Thomas Doolittle, English Puritan (1630 - 1707), was born at Kidderminster and was converted at the age of 17 under the preaching of Richard Baxter (sermons later published as _The Saints' Rest_), under whom he later served as an assistant minister. Doolittle was a one of the ejected ministers of 1662. Afterwards he opened a boarding school, with the assistance of Thomas Vincent, and later a private academy. Among his pupils were Matthew Henry and Edmund Calamy the Historian.

He preached one of the Cripplegate Sermons on the subject of Family Worship, portions of which can be read here, here and here. He also preached on "Motives to Love Jesus". He was among the signers of the 1673 Puritan Preface to the Scottish Metrical Psalter. He also wrote _Plain Method of Catechizing with a Prefatory Catechism_ (1698).
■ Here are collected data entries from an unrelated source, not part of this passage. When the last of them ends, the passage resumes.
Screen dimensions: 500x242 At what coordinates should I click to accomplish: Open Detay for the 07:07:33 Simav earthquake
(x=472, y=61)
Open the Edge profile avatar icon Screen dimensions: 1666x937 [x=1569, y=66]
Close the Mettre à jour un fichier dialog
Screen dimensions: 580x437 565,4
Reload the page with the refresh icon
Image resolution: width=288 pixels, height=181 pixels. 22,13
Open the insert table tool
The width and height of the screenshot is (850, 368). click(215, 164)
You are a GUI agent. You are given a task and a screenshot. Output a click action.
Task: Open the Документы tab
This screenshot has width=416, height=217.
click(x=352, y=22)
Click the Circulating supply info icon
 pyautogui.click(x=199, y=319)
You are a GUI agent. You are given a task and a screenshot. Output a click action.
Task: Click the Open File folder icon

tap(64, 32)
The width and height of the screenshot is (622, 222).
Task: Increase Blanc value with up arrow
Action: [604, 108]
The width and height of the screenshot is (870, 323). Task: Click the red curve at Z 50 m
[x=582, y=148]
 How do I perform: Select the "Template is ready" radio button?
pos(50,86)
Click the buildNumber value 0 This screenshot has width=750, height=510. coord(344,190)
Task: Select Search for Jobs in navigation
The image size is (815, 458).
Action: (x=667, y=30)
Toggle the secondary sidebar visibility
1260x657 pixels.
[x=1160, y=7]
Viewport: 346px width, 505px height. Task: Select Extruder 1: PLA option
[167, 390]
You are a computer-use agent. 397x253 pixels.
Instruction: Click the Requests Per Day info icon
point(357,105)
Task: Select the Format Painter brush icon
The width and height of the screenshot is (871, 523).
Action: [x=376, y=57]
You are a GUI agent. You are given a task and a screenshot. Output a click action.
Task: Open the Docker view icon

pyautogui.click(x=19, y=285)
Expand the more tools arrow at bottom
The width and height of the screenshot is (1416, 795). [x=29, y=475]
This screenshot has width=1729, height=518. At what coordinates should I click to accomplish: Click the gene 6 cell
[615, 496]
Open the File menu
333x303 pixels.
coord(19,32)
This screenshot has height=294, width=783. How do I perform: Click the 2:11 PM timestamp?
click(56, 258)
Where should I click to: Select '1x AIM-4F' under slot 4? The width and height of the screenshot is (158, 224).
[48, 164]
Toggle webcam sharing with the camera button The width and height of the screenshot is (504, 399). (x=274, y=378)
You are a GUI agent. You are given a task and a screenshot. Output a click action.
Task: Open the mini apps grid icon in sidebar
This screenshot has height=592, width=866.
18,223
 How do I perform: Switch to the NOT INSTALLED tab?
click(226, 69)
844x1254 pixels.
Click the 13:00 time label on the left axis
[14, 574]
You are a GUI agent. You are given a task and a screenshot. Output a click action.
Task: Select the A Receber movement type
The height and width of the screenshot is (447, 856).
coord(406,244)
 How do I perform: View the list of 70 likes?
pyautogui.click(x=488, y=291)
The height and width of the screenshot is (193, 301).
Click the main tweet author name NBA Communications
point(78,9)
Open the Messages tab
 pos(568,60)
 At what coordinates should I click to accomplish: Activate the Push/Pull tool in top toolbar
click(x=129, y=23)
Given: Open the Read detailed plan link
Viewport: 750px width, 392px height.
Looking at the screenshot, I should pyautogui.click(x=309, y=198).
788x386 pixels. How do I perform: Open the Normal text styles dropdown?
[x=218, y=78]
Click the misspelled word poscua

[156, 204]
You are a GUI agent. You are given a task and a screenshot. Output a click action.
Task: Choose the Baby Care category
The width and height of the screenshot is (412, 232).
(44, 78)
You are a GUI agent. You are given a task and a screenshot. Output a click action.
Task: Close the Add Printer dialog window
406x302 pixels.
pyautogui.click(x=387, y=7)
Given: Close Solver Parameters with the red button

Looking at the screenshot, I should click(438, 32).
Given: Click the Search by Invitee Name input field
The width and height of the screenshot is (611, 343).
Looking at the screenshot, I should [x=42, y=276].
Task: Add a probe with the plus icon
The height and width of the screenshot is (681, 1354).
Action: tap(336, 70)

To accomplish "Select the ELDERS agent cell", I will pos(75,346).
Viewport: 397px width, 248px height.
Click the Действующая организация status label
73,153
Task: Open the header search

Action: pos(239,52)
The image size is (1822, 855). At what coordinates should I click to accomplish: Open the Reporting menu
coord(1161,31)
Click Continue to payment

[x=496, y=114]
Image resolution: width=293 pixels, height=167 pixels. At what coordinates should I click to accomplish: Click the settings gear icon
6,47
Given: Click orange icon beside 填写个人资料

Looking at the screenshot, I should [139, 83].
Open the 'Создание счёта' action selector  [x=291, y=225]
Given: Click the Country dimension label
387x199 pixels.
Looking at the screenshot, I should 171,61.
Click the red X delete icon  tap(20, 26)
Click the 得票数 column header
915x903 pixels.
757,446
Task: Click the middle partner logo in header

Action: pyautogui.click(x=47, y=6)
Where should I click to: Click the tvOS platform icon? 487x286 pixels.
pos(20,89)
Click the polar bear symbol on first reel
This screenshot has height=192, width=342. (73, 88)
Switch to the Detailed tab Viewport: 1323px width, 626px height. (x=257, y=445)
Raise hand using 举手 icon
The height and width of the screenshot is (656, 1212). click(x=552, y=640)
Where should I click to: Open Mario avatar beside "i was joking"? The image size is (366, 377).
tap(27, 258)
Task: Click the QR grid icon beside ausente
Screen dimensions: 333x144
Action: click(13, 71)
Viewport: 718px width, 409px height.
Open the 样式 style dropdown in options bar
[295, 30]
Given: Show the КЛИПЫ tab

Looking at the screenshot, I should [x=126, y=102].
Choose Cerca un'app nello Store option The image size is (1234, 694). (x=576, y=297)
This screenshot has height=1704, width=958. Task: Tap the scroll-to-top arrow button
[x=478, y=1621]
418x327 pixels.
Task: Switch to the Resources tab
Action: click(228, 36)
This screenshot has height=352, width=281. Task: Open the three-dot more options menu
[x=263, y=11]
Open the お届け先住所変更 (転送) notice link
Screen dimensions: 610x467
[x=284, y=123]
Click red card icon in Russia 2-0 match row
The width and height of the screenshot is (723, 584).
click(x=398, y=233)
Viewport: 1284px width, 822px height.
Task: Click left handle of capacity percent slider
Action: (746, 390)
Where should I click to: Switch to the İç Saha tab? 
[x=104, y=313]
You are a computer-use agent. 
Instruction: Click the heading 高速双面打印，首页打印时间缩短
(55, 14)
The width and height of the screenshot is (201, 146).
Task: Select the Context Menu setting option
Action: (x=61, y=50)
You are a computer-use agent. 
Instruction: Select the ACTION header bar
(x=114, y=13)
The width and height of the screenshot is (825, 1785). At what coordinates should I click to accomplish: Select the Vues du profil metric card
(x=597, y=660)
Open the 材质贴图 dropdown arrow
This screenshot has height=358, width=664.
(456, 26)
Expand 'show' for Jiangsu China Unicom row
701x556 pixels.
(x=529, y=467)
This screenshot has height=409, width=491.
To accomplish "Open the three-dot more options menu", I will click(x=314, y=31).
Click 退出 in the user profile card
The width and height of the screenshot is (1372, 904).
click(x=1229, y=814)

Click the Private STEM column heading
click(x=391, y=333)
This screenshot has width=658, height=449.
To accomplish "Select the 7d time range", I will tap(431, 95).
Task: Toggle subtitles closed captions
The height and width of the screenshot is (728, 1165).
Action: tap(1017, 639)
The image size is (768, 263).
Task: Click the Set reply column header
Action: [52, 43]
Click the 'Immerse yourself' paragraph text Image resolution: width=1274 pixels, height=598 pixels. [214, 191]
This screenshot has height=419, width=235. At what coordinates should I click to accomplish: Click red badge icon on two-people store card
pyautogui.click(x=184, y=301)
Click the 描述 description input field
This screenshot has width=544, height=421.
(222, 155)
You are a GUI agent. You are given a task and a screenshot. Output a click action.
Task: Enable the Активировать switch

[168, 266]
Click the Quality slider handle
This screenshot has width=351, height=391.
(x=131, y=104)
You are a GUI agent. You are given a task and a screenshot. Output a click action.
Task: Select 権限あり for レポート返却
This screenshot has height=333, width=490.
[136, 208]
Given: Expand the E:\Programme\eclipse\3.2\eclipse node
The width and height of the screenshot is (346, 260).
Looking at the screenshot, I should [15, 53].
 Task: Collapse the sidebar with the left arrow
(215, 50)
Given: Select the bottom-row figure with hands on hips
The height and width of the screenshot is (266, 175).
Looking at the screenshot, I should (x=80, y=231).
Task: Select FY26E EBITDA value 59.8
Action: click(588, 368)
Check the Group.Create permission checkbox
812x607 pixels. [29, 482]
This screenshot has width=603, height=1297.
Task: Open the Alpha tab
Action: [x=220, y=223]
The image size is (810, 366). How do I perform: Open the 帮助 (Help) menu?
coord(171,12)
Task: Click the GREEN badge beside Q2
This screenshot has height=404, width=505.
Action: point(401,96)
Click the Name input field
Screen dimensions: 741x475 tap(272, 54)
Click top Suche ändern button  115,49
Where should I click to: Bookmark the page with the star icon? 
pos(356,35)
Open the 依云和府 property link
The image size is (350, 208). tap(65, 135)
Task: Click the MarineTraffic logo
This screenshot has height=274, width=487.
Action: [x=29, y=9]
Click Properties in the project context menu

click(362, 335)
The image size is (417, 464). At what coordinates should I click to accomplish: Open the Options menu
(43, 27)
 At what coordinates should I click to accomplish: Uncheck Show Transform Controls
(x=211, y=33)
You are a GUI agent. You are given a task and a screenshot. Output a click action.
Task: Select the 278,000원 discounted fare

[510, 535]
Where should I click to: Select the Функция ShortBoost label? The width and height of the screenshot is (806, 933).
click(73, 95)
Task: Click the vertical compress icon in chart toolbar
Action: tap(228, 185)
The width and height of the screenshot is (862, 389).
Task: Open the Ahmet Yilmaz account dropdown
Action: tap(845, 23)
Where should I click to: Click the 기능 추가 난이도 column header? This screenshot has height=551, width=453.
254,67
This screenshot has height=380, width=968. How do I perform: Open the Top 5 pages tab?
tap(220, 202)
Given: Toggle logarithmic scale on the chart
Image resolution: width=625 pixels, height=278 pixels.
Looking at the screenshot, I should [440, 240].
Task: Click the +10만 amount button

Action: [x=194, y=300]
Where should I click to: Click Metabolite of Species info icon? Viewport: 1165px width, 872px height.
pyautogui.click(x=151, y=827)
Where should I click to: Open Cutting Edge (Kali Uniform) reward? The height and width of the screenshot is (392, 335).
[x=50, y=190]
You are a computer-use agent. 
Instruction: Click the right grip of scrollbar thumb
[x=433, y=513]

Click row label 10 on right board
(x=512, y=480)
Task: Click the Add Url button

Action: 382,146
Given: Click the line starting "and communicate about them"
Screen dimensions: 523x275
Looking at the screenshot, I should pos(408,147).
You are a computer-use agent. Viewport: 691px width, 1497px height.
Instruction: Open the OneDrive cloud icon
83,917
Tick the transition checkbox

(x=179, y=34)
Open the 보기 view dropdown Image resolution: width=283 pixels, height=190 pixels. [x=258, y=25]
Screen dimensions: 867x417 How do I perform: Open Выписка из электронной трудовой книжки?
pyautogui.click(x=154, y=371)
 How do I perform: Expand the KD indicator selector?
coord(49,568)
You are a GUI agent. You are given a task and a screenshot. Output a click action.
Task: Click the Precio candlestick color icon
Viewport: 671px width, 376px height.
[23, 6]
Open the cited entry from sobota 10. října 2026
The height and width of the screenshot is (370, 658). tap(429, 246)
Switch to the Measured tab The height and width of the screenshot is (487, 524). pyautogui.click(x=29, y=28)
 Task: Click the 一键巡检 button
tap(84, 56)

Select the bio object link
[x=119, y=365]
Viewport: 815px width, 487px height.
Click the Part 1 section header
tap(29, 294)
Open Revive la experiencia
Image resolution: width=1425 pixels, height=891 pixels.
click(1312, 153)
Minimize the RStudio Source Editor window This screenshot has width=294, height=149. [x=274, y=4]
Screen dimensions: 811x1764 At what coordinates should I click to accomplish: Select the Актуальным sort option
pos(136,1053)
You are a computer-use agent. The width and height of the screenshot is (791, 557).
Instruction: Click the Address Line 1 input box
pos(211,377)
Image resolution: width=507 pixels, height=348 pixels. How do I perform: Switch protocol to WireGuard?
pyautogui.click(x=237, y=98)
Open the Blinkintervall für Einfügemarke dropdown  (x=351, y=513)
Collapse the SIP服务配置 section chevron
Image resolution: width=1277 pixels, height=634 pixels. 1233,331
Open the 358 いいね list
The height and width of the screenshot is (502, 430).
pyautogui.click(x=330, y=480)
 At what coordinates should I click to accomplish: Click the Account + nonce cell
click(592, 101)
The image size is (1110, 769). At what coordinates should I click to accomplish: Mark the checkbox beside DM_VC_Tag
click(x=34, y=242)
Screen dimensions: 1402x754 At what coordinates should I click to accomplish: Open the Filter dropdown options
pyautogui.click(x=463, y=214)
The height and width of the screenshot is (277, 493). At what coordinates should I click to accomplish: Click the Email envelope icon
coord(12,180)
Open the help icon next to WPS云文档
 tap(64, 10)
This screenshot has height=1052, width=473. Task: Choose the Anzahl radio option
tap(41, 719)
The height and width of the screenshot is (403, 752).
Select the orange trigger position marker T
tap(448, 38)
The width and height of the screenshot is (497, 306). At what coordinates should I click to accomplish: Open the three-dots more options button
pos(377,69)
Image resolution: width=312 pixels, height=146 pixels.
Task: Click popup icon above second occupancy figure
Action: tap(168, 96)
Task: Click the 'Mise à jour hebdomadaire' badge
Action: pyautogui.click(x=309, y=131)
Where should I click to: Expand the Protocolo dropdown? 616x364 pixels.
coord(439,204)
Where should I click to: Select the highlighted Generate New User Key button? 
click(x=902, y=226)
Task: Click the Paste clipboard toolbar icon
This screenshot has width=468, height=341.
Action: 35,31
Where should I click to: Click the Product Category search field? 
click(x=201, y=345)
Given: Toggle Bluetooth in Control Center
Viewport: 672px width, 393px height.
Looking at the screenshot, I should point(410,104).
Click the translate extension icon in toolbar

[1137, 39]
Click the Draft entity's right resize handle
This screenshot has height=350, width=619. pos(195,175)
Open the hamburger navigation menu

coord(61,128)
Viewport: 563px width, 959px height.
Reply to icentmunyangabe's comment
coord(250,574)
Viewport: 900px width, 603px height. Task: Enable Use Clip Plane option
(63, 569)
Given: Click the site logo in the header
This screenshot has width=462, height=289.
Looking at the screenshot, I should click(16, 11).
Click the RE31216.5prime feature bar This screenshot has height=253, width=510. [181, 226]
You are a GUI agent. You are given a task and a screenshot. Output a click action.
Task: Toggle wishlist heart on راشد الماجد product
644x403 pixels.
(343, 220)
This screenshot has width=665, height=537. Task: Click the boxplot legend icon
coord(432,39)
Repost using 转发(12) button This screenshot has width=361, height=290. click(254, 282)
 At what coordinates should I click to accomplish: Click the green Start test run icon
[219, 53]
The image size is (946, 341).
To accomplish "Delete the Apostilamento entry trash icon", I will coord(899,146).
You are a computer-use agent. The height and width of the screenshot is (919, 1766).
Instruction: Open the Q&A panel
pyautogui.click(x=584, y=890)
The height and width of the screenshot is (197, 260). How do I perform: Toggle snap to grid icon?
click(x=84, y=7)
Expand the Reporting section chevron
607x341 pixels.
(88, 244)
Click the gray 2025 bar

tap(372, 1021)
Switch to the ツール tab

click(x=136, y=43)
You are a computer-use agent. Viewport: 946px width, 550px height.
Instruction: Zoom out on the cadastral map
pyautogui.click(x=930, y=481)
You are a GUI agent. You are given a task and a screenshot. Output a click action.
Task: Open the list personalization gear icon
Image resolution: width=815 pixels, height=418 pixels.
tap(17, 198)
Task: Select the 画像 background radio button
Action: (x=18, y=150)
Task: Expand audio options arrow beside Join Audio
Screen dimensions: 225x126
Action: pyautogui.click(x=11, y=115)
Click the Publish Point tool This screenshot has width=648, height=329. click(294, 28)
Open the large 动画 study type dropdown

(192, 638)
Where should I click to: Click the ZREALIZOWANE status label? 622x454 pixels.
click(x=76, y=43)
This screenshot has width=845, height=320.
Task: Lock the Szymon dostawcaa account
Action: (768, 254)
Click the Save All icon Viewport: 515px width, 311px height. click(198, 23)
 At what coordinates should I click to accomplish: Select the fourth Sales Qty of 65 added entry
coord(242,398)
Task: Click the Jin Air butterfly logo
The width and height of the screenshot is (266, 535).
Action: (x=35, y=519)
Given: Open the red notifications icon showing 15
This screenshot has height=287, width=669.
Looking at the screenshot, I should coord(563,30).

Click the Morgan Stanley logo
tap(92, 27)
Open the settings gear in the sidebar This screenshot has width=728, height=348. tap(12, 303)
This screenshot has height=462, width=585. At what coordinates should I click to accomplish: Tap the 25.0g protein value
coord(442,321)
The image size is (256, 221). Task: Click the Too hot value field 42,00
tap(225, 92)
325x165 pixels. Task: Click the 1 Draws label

[Edited on 10-6-2006 by VirginiaHuguenot]


----------



## VirginiaHuguenot (Feb 19, 2007)

Thomas Doolittle, _How we should eye ETERNITY, that it may have its due influence upon us in all we do_


----------



## VirginiaHuguenot (Mar 11, 2007)

Thomas Doolittle, _A Treatise Concerning the Lord's Supper_

Thomas Doolittle, _Love to Christ Necessary to Escape the Curse_


----------



## VirginiaHuguenot (Jun 3, 2007)

Thomas Doolittle died 300 years ago on May 24, 1707.


----------



## VirginiaHuguenot (Jun 30, 2007)

John Whitecross, _The Shorter Catechism Illustrated_:



> 1. Thomas Doolittle, a godly minister of the seventeenth century, used to catechise the members, and especially the young people of his congregation, every Lord's day. One Sabbath evening, after having received an answer in the words of the Assembly's Catechism, to the question, 'What is effectual calling?', and having explained it, he proposed that the question should be answered by changing the words us and our, into me and my. Upon this proposal a solemn silence followed; many felt its vast importance; but none had courage to answer. At length a young man rose up, and with every mark of a broken and contrite heart, by divine grace, was enabled to say, 'Effectual calling is the work of God's Spirit, whereby, convincing me of my sin and misery, enlightening my mind in the knowledge of Christ, and renewing my will, He doth persuade and enable me to embrace Jesus Christ, freely offered to me in the gospel.' The scene was truly affecting. The proposal of the question had commanded unusual solemnity. The rising up of the young man had created high expectations, and the answer being accompanied with proof of unfeigned piety and modesty, the congregation was bathed in tears. This young man had been convicted by being catechised; and to his honour, Doolittle says, 'from being an ignorant and wicked youth, he had become an intelligent professor, to God's glory, and my much comfort.'


----------